Check each line of the entries for "Wandelschoenen" and report the ones that have it.

• THE RECORDS:
[Start of Attachment]

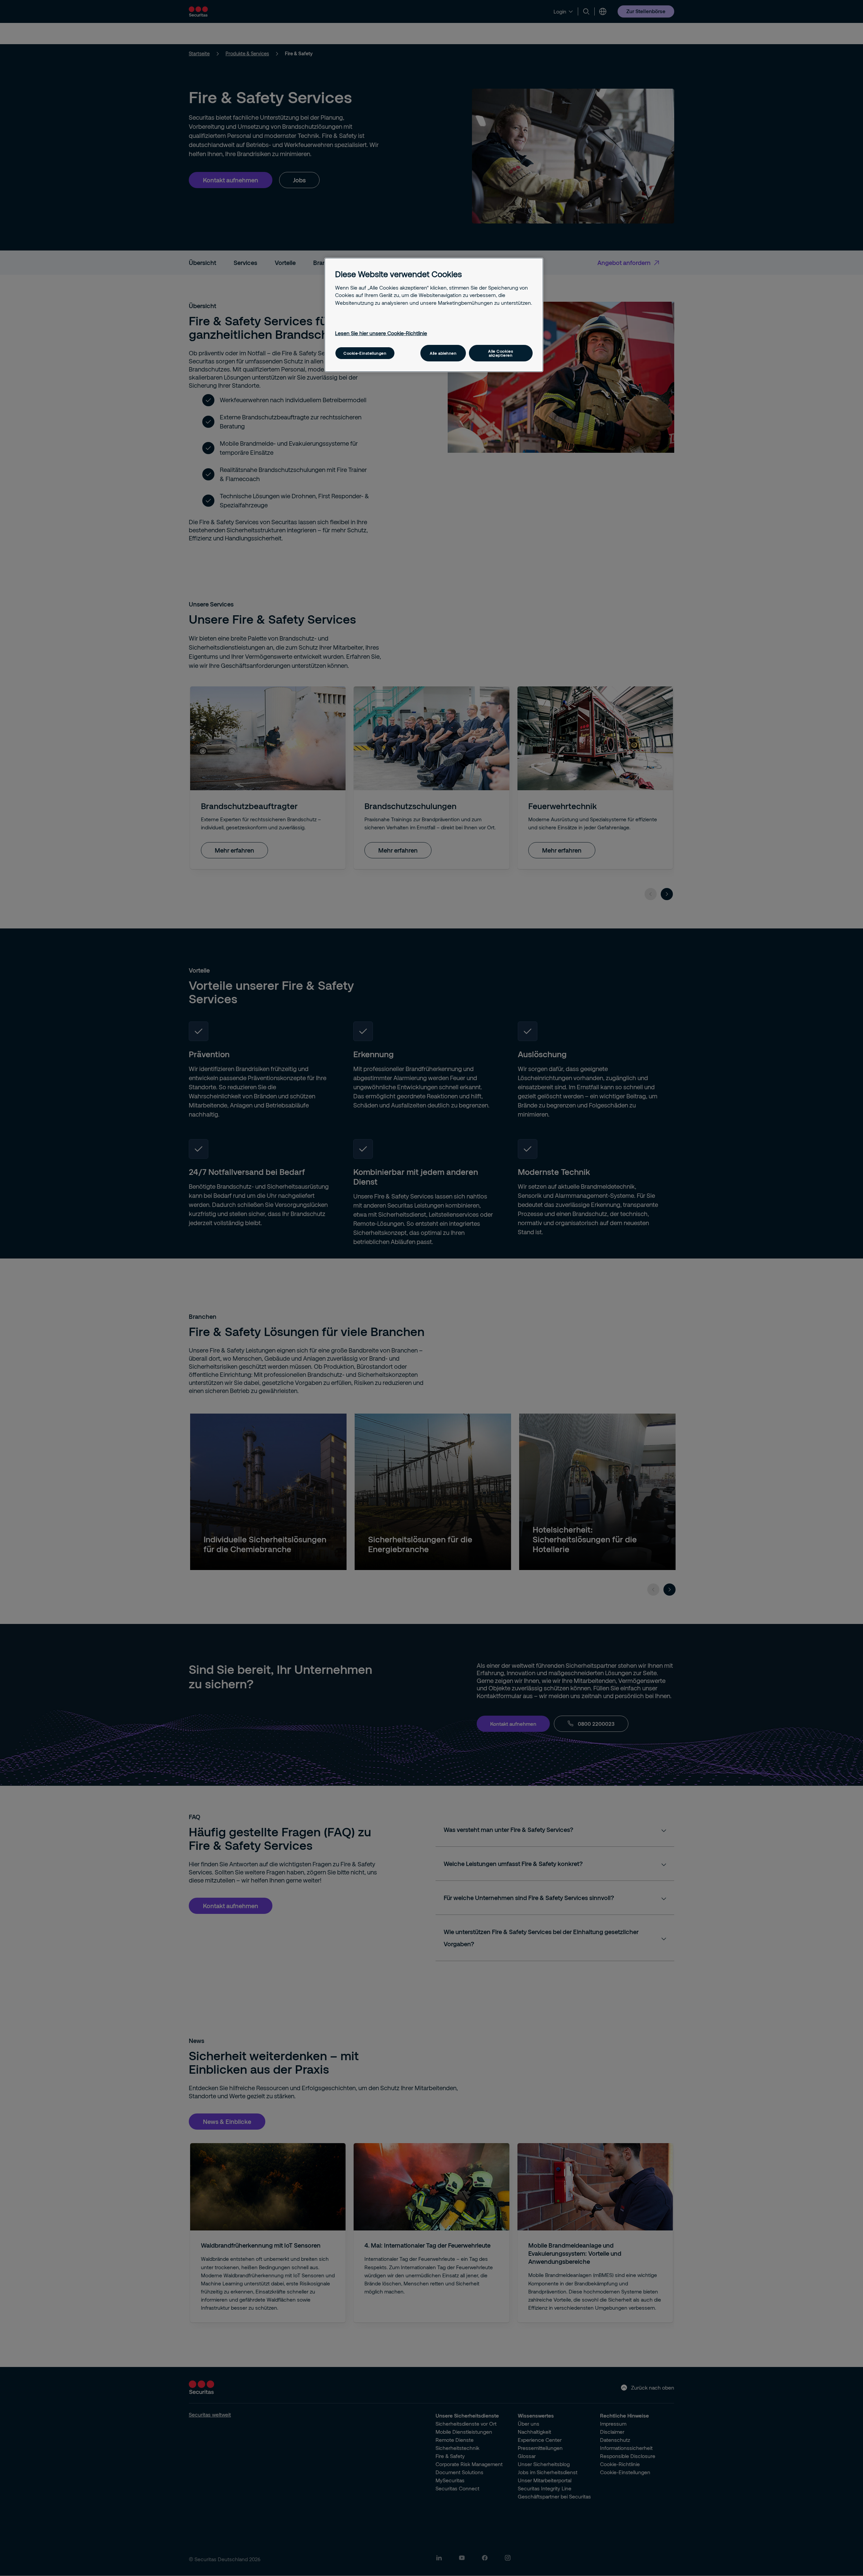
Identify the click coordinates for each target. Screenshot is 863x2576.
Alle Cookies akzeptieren (500, 353)
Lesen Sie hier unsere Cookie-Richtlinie (381, 333)
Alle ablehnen (443, 353)
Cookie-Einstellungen (365, 353)
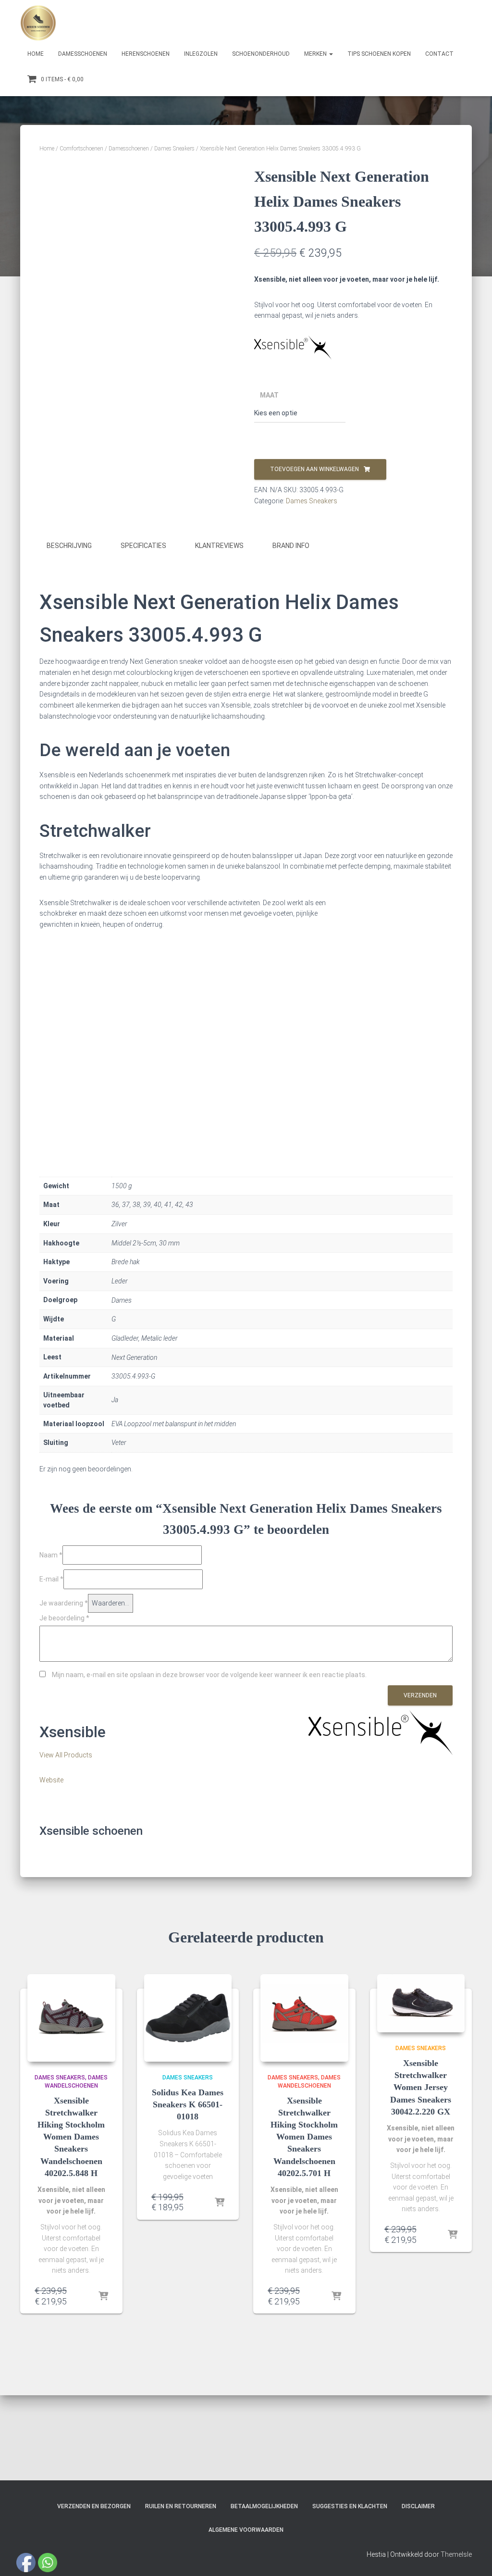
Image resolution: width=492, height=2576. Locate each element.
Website (51, 1780)
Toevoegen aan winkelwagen (314, 469)
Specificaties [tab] (143, 545)
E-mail (51, 1579)
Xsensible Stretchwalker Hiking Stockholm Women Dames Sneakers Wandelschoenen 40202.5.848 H (71, 2137)
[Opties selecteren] (103, 2297)
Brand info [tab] (290, 545)
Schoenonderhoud (261, 53)
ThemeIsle (456, 2554)
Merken (316, 53)
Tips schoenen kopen (379, 53)
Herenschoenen (146, 53)
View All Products (65, 1755)
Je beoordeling (64, 1618)
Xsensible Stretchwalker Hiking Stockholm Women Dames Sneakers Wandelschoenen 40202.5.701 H (304, 2137)
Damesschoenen (82, 53)
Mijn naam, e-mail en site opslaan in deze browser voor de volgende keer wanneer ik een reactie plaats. (209, 1675)
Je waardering (63, 1603)
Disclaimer (418, 2506)
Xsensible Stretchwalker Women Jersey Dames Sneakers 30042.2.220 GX (420, 2087)
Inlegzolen (201, 53)
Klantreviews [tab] (219, 545)
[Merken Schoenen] (38, 23)
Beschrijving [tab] (69, 545)
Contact (439, 53)
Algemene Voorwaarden (246, 2529)
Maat (269, 395)
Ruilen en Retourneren (180, 2506)
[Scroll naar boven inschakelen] (473, 2557)
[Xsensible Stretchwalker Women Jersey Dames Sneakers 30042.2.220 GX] (421, 2003)
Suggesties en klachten (349, 2506)
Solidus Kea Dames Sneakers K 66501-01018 (187, 2104)
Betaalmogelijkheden (264, 2506)
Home (35, 53)
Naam (50, 1555)
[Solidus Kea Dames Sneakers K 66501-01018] (188, 2018)
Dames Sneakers (174, 148)
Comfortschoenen (81, 148)
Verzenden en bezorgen (94, 2506)
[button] (330, 53)
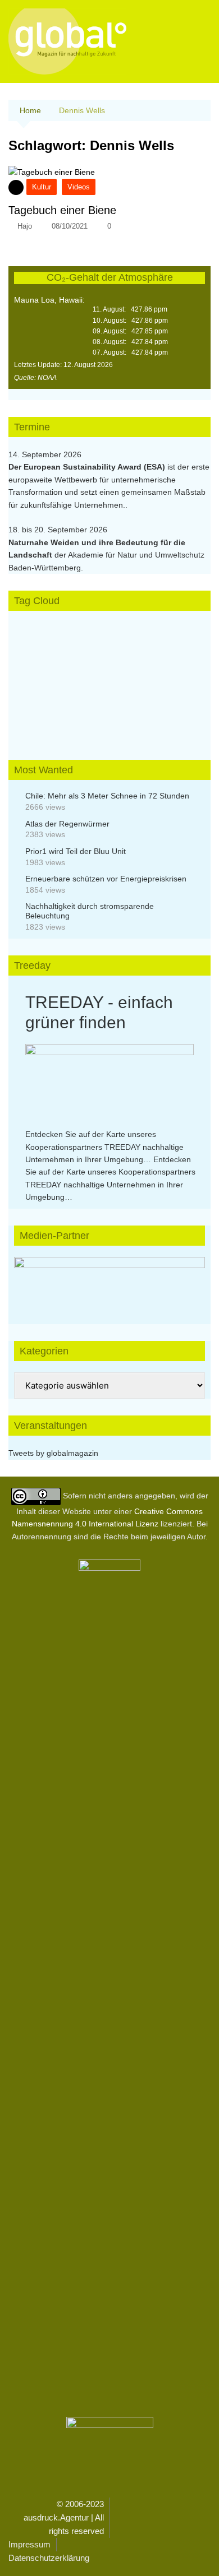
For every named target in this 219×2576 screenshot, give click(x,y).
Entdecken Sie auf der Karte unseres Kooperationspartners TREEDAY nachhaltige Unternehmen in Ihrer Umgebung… (104, 1147)
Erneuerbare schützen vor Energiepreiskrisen (105, 878)
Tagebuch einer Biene (62, 210)
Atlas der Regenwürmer (67, 823)
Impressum (29, 2544)
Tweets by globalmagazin (53, 1453)
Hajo (24, 226)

[End of Attachment]

• SOLUTION:
Xsensible Stretchwalker Hiking Stockholm Women Dames Sneakers Wandelschoenen 40202.5.848 H (71, 2137)
Xsensible Stretchwalker Hiking Stockholm Women Dames Sneakers Wandelschoenen 40202.5.701 H (304, 2137)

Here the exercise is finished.